Hz. Eyüb, şehrin dışında, hanımının kendisi için yaptığı kulübede yaşıyordu.Bir gün hanımı yiyecek aramaya çıkmıştı, ikindi vakti Allahu Teala'nın lütuf müjdecisi Cebrail (a.s) geldi. ''Ey Eyüb, Allahu Teala bela verdi sabrettin, şimdi sıhhat ve nimet vereceği müjdesini getirdim.'' dedi. ''Ayağını yere vur, işte yıkanılacak ve içilecek soğuk su!'' (Sa'd - 42) Bu emr-i ilahi ile Hz. Eyüb ayağını yere vurdu. İki su pınarı fışkırdı.sıcağı ile yıkandı, soğuğundan içti, iyileşti ve sıhhat buldu.
Bir müddet sonra Hz.
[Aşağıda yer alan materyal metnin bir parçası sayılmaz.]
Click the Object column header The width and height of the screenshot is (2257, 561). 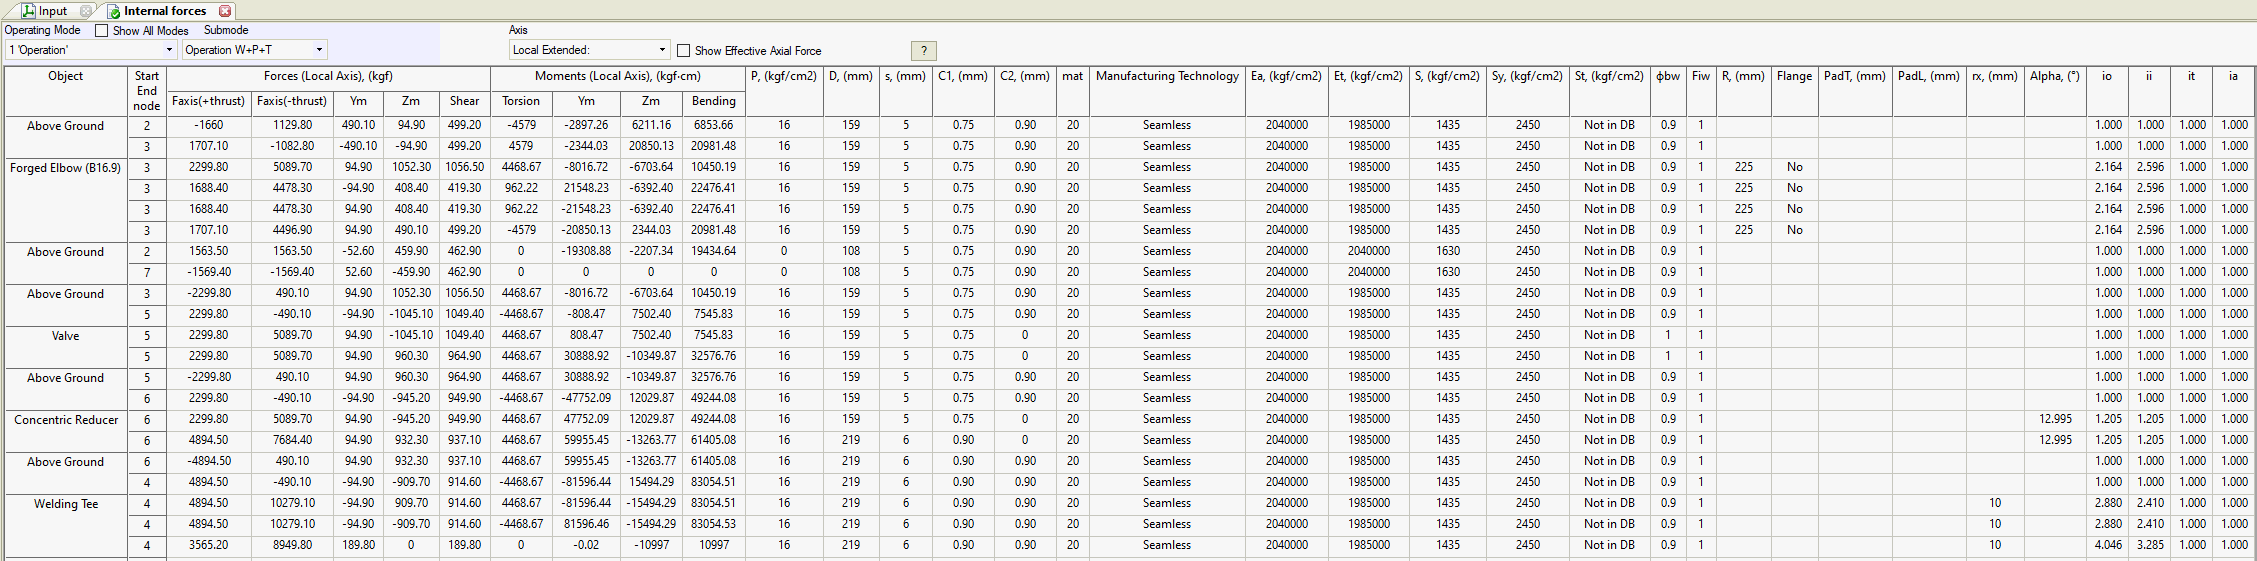(66, 76)
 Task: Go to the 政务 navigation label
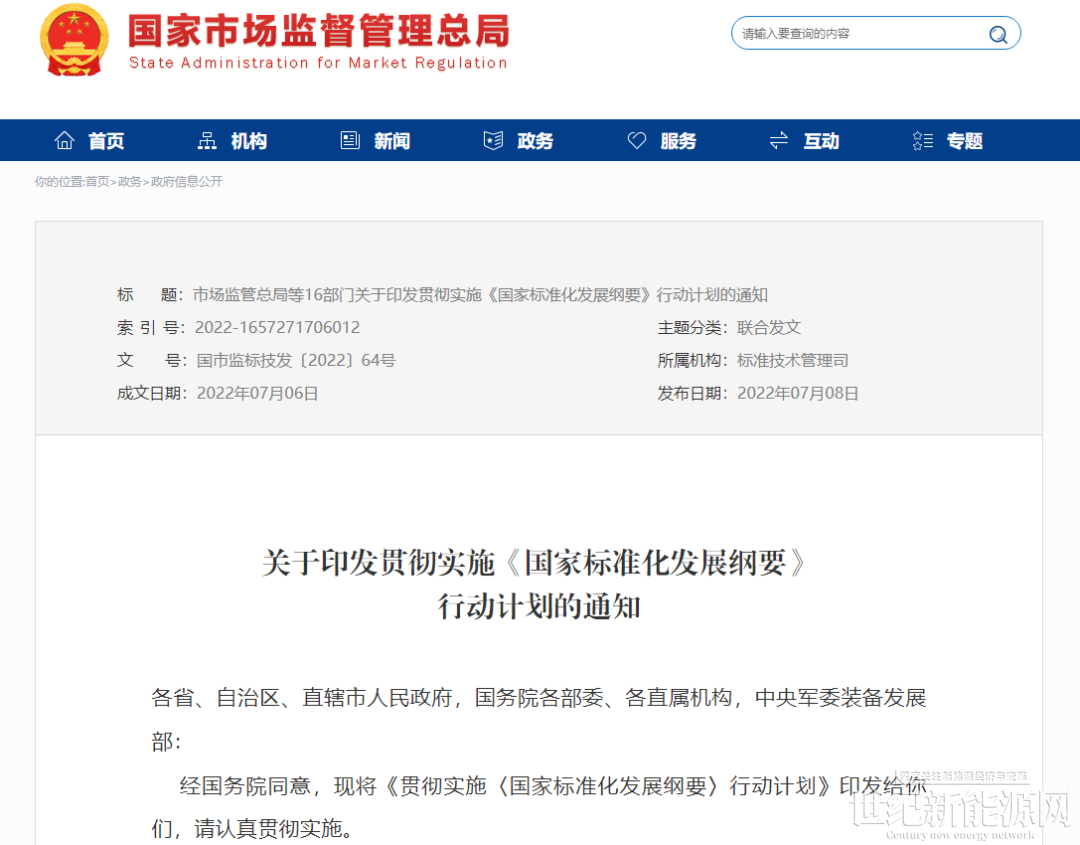click(x=535, y=141)
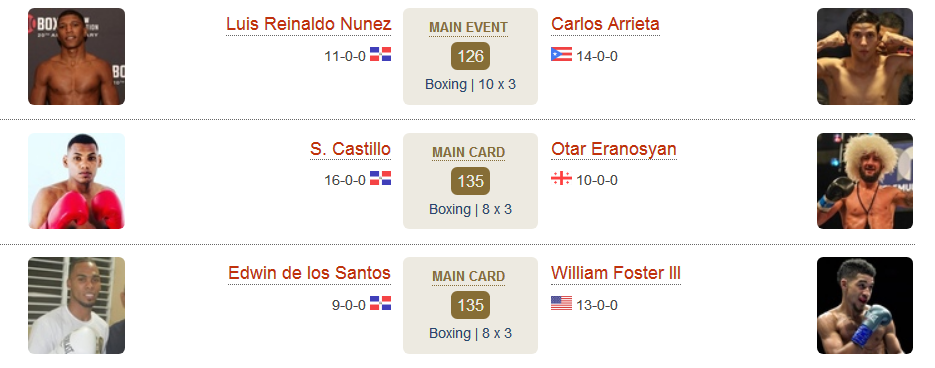Open Luis Reinaldo Nunez fighter profile link
Screen dimensions: 935x368
pyautogui.click(x=308, y=24)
Eyüb (a.s) 'ın hanımı eve döndü ve Eyüb (a.s) 'ı tanıyamadı.Onun kaybolduğunu sandı.Dışarıya çıkıp feryat etti, ağladı. ''Bu kadar sıkıntı çektim, hazineyi elden kaçırdım, hastayı kaybettim.'' diye feryat ediyordu.Eyüb (a.s) ise onu seyrediyordu.Cebrail ise Eyüb (a.s)'a : ''zevceni çağır, gönlünü al, onu üzme.'' dedi.Bunun üzerine Eyüb (a.s), hanımına seslendi:
-Ey hanım, kimi arıyorsun?
-Bir hastam vardı, hayat arkadaşım idi, peygamber idi, onu kaybettim. Bu yüzden ağlıyorum.
-İsmi ne idi?
-Sabırlı Eyüb idi.
-Nasıl biriydi?
-Sağlıklıyken sana benzerdi.
-O hasta Eyüb benim, Allah (c.c) bana sıhhat verdi.
Her ikisi de sevinçle ağlaştılar.
Evet, her sıkıntının sonu gelir.Her kışın bir yazı, her derdin bir devası vardır.Kim acele ederse kendine yazık eder.Sabır gereken yerde acele etmek olmaz!!